* _Tasks for this exercise_
a) Answer these questions about the forum post on hay-selling fees, one answer per line:
(i) What kinds of business does the writer run besides farming?
(ii) What does the writer say they naturally have a distaste for?
(iii) What fee structure would make the writer more inclined to use the product?
b) Please lay out the entries from the line with "How do I perform: Collapse" to the line with "Open the Action" as a numbered list, with blank lines left out.

* _Selected extract_
I'm not sure where to start with your justifications. Foremost, I don't want to get into a pissing match here. However, There are scammers everywhere. I'm not sure how you really intend to level the playing field. Some one will certainly figure out away to exploit the the system. You are contradicting your self by saying* why* you are charging these fees. Look above at this thread and your response to me. Lets be honest here, you see and opportunity to make money, and that's OK this is America. In your last statement about building a network of reputable sellers. Are you saying that you are going to insure and have money back guarantees? Or are you saying that because you are charging a percentage to keep people honest? If my local "competitor" wants to come buy my unsold hay, for the going rate that I'm selling it on the street for, then Great! In fact we all know each other around these parts and I'm the first to go to a neighbor and let them know I need to supplement my harvest to help satisfy my hard earned customers. I'm really confused.

Again don't get me wrong, However I do know a bit about business, I not only Farm but also own and run several successful business not associated with farming. Including sales, installation, rentals, national production and E-commerce. With that said, I guess I naturally have a distaste for middlemen.

To go back to my original post here. I would be much more inclined to use your product if it had a one time fee, I would even stand for some advertising on the side bar. Much like HT, that I have used for many years for free with the acceptation of the advertising.

Good luck to you.


----------



## HayMap

DSLinc1017 said:


> I'm not sure where to start with your justifications. Foremost, I don't want to get into a pissing match here. However, There are scammers everywhere. I'm not sure how you really intend to level the playing field. Some one will certainly figure out away to exploit the the system. You are contradicting your self by saying* why* you are charging these fees. Look above at this thread and your response to me. Lets be honest here, you see and opportunity to make money, and that's OK this is America. In your last statement about building a network of reputable sellers. Are you saying that you are going to insure and have money back guarantees? Or are you saying that because you are charging a percentage to keep people honest? If my local "competitor" wants to come buy my unsold hay, for the going rate that I'm selling it on the street for, then Great! In fact we all know each other around these parts and I'm the first to go to a neighbor and let them know I need to supplement my harvest to help satisfy my hard earned customers. I'm really confused.
> Again don't get me wrong, However I do know a bit about business, I not only Farm but also own and run several successful business not associated with farming. Including sales, installation, rentals, national production and E-commerce. With that said, I guess I naturally have a distaste for middlemen.

* _Given records_

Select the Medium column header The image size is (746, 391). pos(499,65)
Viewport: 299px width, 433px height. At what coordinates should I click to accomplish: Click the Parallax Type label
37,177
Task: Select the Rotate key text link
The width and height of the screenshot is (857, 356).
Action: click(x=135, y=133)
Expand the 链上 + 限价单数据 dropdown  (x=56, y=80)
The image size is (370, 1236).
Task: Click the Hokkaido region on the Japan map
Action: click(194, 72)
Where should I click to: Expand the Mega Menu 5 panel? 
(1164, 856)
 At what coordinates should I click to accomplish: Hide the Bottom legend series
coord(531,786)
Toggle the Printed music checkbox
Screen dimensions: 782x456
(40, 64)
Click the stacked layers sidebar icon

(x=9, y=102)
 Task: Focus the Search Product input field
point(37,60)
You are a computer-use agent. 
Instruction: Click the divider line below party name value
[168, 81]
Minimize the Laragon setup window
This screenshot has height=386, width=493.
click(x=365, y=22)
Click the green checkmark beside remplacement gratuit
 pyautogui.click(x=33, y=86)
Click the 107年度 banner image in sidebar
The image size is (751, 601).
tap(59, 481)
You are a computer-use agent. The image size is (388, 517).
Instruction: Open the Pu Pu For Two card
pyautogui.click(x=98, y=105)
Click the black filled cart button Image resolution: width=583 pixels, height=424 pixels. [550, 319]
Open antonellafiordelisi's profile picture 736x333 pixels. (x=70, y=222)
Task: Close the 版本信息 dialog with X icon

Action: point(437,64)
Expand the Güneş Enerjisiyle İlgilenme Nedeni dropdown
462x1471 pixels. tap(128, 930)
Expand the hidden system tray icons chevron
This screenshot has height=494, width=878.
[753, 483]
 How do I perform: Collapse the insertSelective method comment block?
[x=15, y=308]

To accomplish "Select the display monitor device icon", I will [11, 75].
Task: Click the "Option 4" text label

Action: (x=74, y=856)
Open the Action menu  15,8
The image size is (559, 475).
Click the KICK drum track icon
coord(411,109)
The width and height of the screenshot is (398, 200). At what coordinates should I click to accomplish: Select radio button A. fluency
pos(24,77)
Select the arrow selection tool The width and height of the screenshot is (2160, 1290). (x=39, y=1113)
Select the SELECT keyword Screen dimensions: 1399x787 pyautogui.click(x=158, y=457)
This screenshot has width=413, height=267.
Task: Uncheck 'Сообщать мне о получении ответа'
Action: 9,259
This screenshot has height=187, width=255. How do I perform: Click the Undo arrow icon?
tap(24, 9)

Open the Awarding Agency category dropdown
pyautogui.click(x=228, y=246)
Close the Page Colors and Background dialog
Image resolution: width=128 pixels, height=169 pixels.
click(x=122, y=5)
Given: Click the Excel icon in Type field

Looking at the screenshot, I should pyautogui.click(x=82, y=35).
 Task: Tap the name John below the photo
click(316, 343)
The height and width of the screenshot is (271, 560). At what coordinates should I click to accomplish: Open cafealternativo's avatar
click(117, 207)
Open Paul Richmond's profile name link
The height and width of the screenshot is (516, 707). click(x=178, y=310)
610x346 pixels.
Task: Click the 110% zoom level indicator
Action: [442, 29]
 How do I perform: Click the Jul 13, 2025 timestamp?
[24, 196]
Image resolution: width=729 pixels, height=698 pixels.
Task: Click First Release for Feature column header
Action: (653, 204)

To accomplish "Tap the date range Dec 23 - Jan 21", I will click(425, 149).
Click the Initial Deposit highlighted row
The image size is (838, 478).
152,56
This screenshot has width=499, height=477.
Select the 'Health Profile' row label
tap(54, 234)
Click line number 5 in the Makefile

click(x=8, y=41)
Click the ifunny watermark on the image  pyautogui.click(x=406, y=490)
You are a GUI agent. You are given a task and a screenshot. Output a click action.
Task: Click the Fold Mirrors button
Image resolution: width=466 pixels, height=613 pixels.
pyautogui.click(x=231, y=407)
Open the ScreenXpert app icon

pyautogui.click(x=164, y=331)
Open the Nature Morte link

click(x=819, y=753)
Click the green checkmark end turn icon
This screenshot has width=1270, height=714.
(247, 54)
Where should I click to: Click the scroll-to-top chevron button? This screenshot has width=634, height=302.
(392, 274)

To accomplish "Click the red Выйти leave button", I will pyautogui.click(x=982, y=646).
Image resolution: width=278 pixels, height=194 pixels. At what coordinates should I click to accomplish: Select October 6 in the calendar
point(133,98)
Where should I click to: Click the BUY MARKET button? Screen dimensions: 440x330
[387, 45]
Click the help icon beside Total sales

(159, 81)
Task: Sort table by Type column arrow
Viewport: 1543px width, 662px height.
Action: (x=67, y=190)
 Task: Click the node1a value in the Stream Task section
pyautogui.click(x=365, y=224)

* _Solved tasks_
a)
(i) Sales, installation, rentals, national production and E-commerce.
(ii) Middlemen.
(iii) A one-time fee, with the writer even willing to accept some advertising on the side bar.

b)
1.  How do I perform: Collapse the insertSelective method comment block?
2. [x=15, y=308]
3. To accomplish "Select the display monitor device icon", I will [11, 75].
4. Task: Click the "Option 4" text label
5. Action: (x=74, y=856)
6. Open the Action menu  15,8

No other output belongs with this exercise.